WE ARE BACK BABY!
I took last week off and I don’t feel guilty about it. I’m learning when to just take time for myself and not push myself into doing something I don’t feel like doing. Plus, I didn’t really have much to say or post about here and get my head back on track.
It’s back on track and I’m still working on the list on my little dry erase board of horror topics to discuss here.

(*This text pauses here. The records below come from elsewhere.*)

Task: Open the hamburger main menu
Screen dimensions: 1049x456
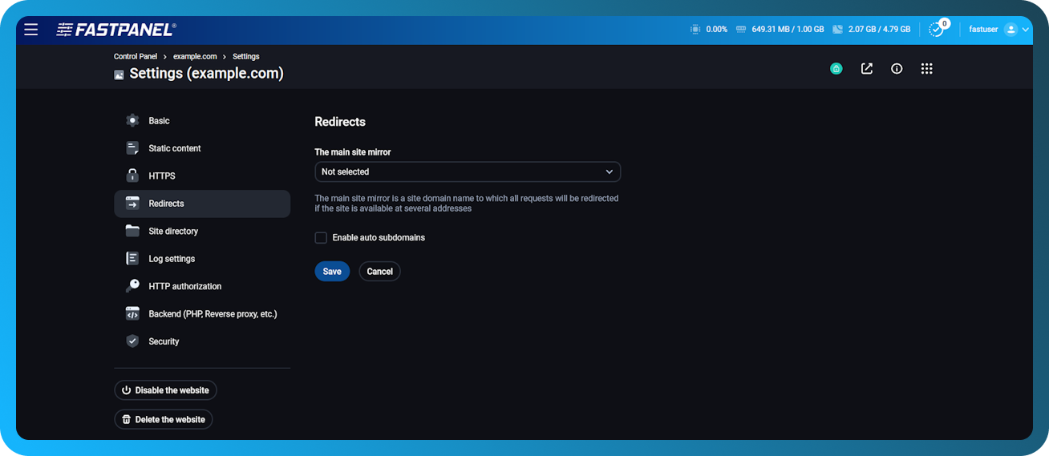Action: [x=30, y=30]
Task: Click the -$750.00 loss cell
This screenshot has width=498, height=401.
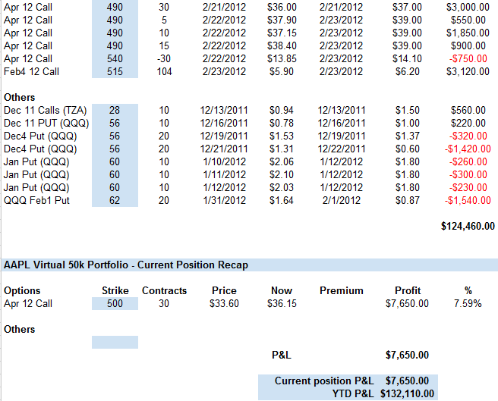Action: (x=474, y=58)
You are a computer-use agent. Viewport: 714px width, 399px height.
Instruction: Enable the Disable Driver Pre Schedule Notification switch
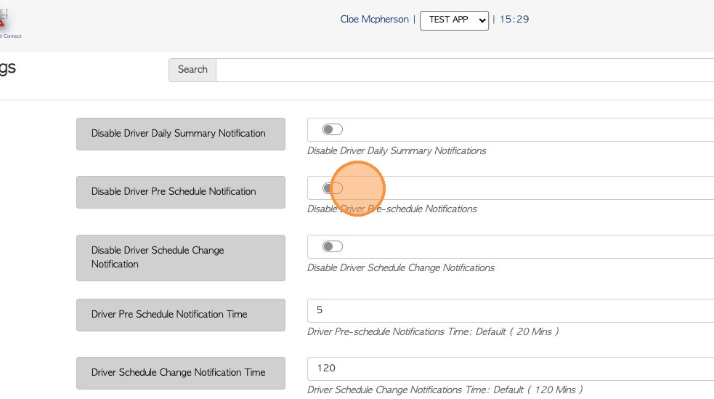(x=333, y=188)
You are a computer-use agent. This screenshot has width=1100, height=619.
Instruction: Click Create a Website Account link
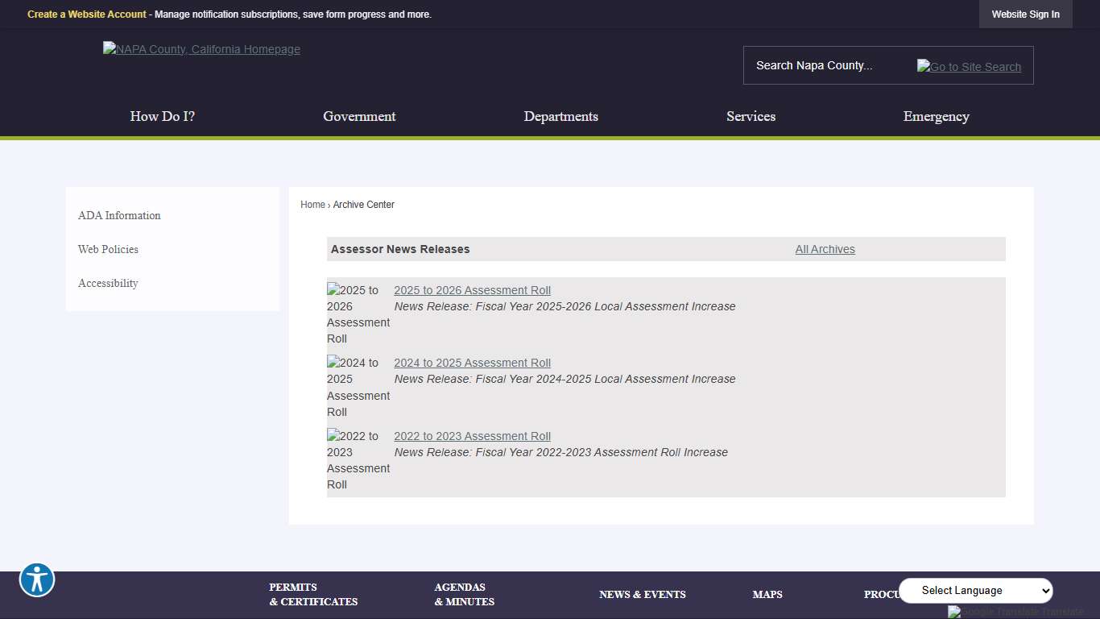(87, 15)
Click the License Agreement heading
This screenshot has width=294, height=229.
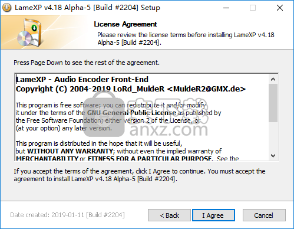tap(125, 24)
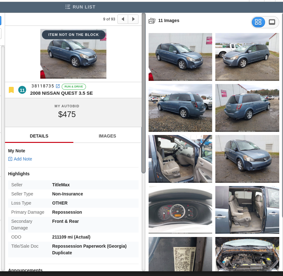283x276 pixels.
Task: Go to previous vehicle with left arrow
Action: click(x=123, y=19)
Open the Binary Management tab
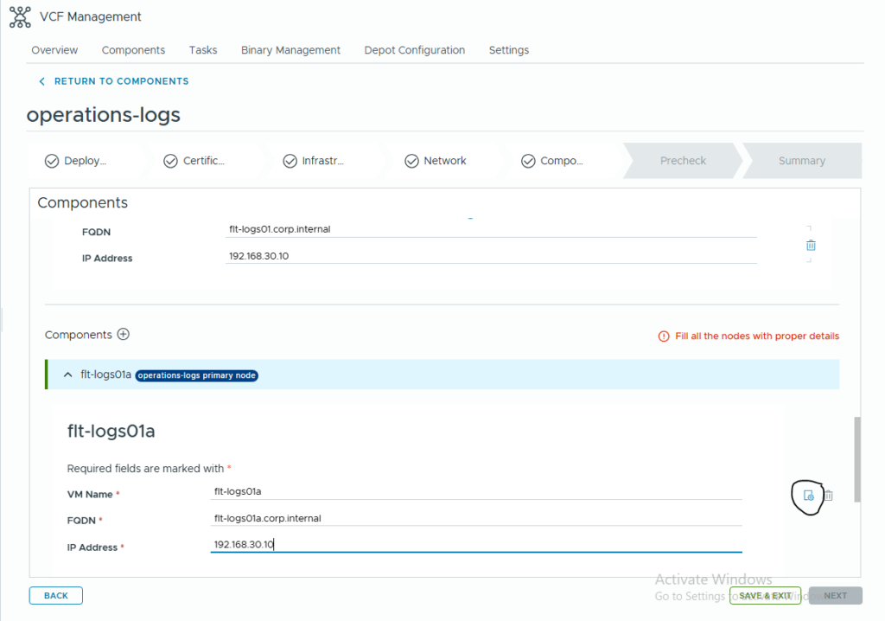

So today, I wanted to do something different. I’ve done a lot of reviews lately and if you missed them, I’ll link them BUT in the midst of the WGA on strike (I support them, pay them what they are worth), it had me thinking… there are other creatives that we need to acknowledge too. And as much as we’ve heard and seen publications about visual effects people and their studios being pushed and pushed and not getting their work seen or recognized, I wanted to also look at makeup and special effects in horror. I wanted to share some of my favorites in the genre and this was also inspired by the recent release of Five Nights at Freddy’s trailer and seeing the animatronics in their glory. A HUGE shout out to the Jim Henson Creature Workshop team for building them and it makes a big difference instead of CGI inserting them.
I cannot believe that movie is really a thing.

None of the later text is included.